One participant at the event will be Huma Khan from Bhopal. She has earned a name for her zardosi work. Khan’s family has been involved in this profession for generations. She recalled that while this craft has been popular since the time of nawabs and begums, it has quickly fading from public memory. Today, there are fewer opportunities to learn and continue this art. So she organises training programmes to help develop the zardosi skills of women in her city. Till now, about 7,000 women have learned this craft from Khan.

According to Khan, there is still hope for these crafts. She said, “I got into this work because of my mother and I was appreciated. I find immense scope in zardosi work. I have witnessed that at various exhibitions. But the market does demand more.”

A zardosi piece by Bilal.

In her attempt to keep the tradition alive, Khan hasn’t restricted herself from experimentation. She keeps looking for new ideas and actively researches what the consumers demand. She said, “I keep experimenting with fabrics and designs, but I have found that quality matters the most. That remains my focal point.” For Khan, The Luxury League has provided her yet another dream platform to showcase her work. “I think I had been waiting for just this opportunity,” she said.

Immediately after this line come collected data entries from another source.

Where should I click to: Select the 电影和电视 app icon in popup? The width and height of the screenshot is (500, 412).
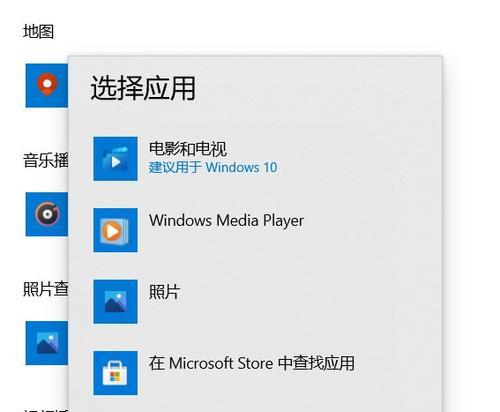click(x=115, y=159)
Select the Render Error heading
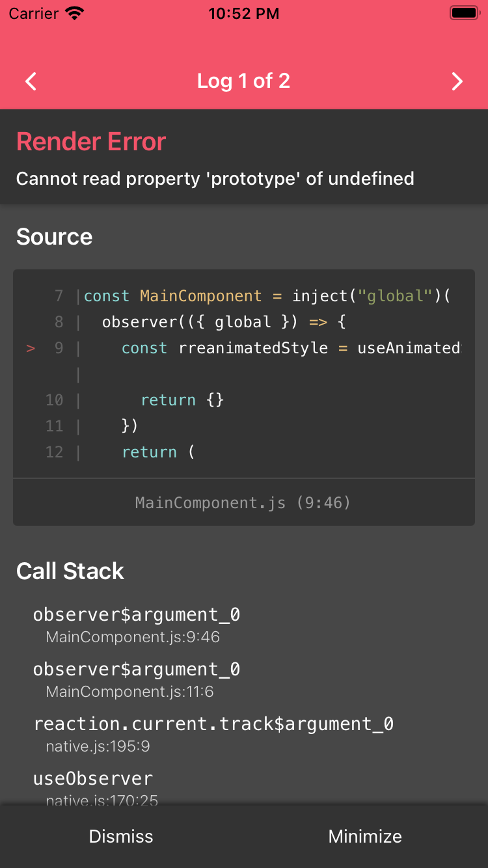 (x=90, y=141)
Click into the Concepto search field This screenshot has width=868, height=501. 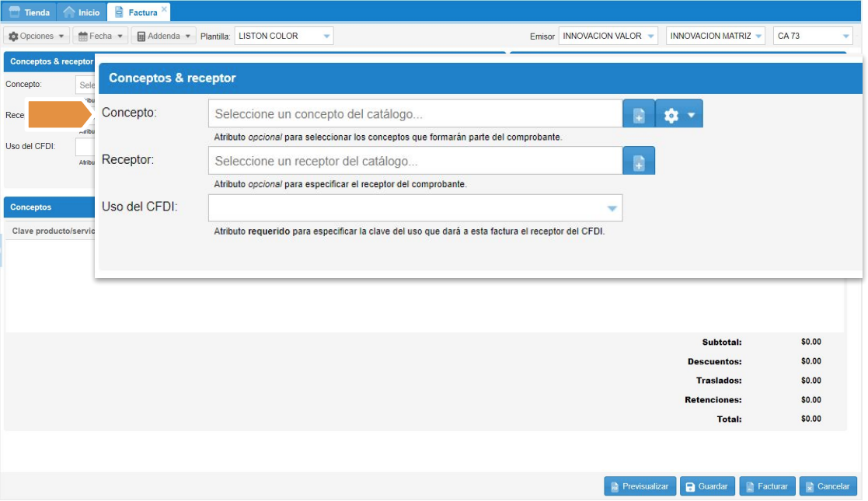pyautogui.click(x=415, y=114)
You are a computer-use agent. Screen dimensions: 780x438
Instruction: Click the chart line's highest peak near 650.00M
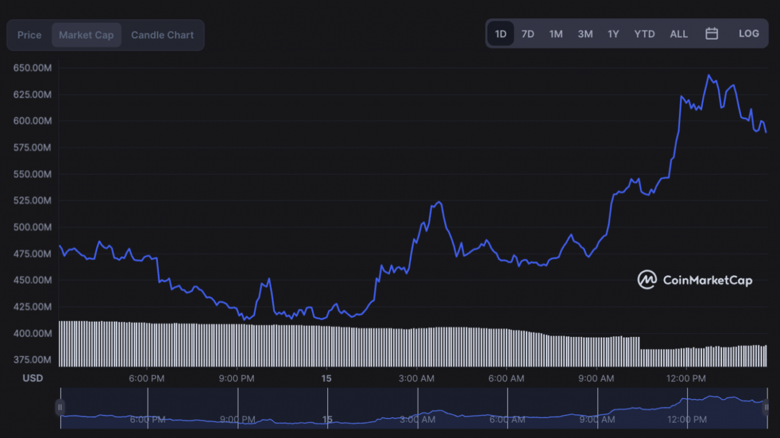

Another artisan who will participate in the event is Udit Narayan Baisla from Faridabad, Haryana. He has received several prestigious awards for his eco-friendly and sustainable art. Initially, he was a textile designer, and in 2014 Baisla was motivated to create a series of his “best-out-of-waste art” because of the government’s Swachh Bharat initiative. To do something creative with discard became Baisla’s mission.

Zardosi clutch by Huma Khan.

He went on to collect e-waste, such as cables, chargers, wires etc. to create pieces of art. He said about his vision, “The realisation that such waste can destroy the environment served as inspiration for me. My idea was not to let plastic go to the air, water or sand. Plastic waste shouldn’t go to garbage dumps; it should be reused in some form. So I decided to do something different. I got a good response. People called my work unique, but I never got a proper platform.”

It’s this platform Baisla has been looking for, not just to showcase his art, but also to spread his message about sustainable art. He thinks that it’s the responsibility of artists to take the sustainable route for their artworks and also help the environment by being creative with non-recyclable materials. He said, “I saw all these multicoloured wires that people just throw away and I got the idea to use them innovatively. We often overlook how plastic is damaging the environment by not getting recycled naturally. So as artists, if we can help to transform them, that’s what we should do. I felt as artists, we have a responsibility to use our skills for the betterment of society.”